California Federal Sav. and Loan Ass'n v. Guerra
Decision Date | 16 April 1985 |
Docket Number | 84-5844,Nos. 84-5843,s. 84-5843 |
Parties | 37 Fair Empl.Prac.Cas. 849, 36 Empl. Prac. Dec. P 35,133, 53 USLW 2524, 6 Employee Benefits Ca 1587 CALIFORNIA FEDERAL SAVINGS AND LOAN ASSOCIATION, etc.; Merchants and Manufacturers Association, etc.; California Chamber of Commerce, etc., Plaintiffs/Appellees, v. Mark GUERRA, etc.; Department of Fair Employment and Housing; Cruz F. Sandoval, etc.; Fair Employment and Housing Commission of the State of California, Defendants/Appellants. Lillian Garland, Applicant for Intervention/Appellant. |
Court | U.S. Court of Appeals — Ninth Circuit |
Pamela Hemminger, Los Angeles, Cal., for plaintiff-appellees.
Marian M. Johnston, Deputy Atty. Gen., San Francisco, Cal., for defendants-appellants.
Linda Krieger, San Francisco, Cal., for applicant for intervention, appellant L. Garland.
Appeal from the United States District Court for the Central District of California.
Before PREGERSON and FERGUSON, Circuit Judges, and GILLIAM, *.

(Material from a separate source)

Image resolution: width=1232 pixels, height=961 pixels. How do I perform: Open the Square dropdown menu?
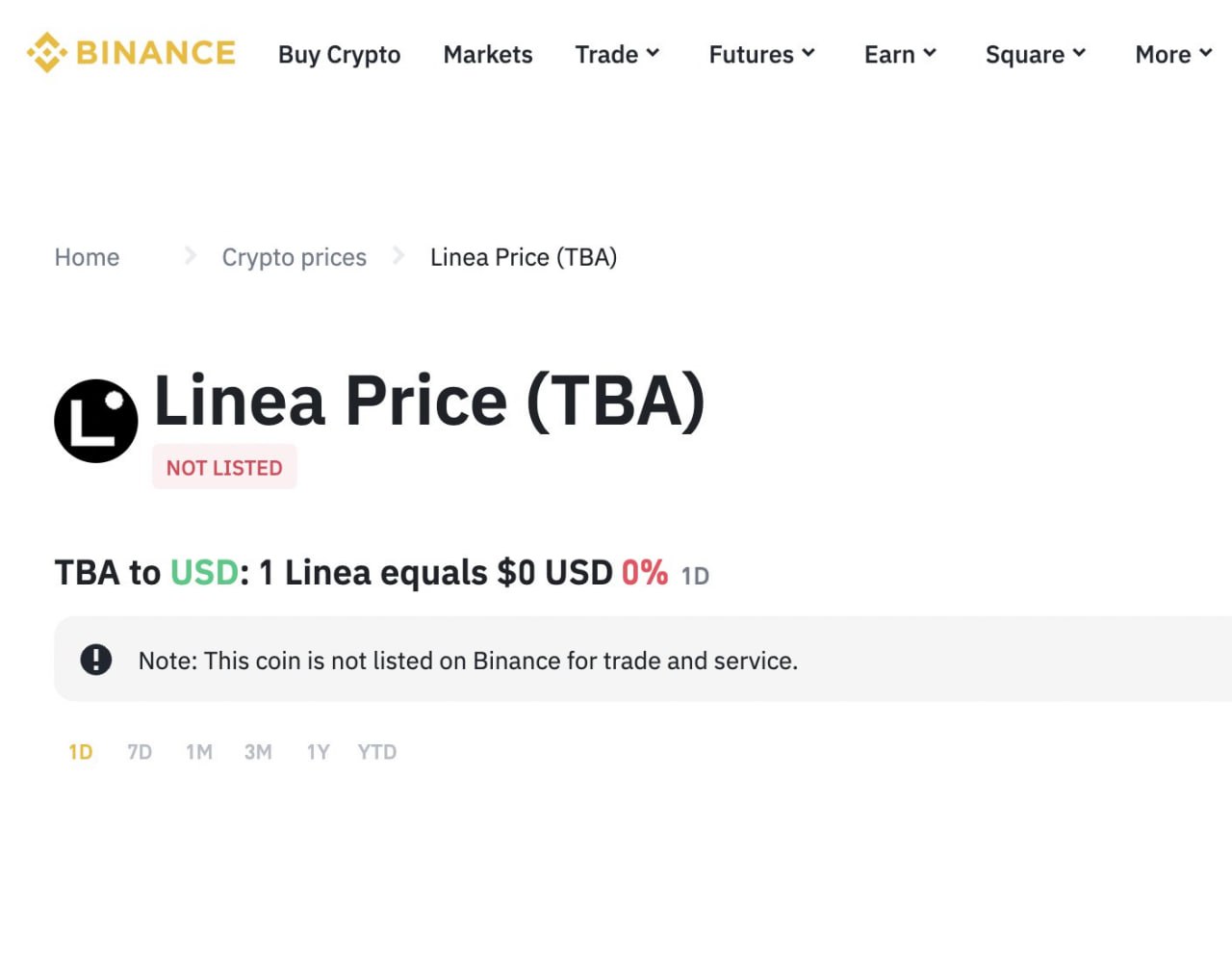coord(1035,54)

California law requires employers covered by Title VII to grant pregnancy disability leave of up to four months to their employees. Cal.Gov't Code Sec. 12945(b)(2). 1 Title VII prohibits employers from discriminating on the basis of sex. 42 U.S.C. Sec. 2000e-2(a). 2 This prohibition includes, by virtue of the Pregnancy Discrimination Amendment ("PDA"), discrimination on the basis of pregnancy. 42 U.S.C. Sec. 2000e(k). 3 California Federal Savings and Loan Association ("Cal Fed") maintains a disability leave policy that is, on its face, gender-neutral. It fails, however, to afford to female employees California's statutorily required four-month pregnancy disability leave. 4
Lillian Garland was a receptionist/PBX operator with Cal Fed. From January to April 1982, she took a four-month pregnancy disability leave. In April, Cal Fed denied Garland's request for reinstatement to the same or similar job; Garland did not return to work at Cal Fed until November 1982. California's Department of Fair Employment and Housing therefore served Cal Fed with a complaint in May 1983. The Department alleged, on behalf of Garland, that Cal Fed's disability leave policy violated section 12945(b)(2) because it failed to provide Garland four months of pregnancy disability leave and reinstatement to the same or similar job.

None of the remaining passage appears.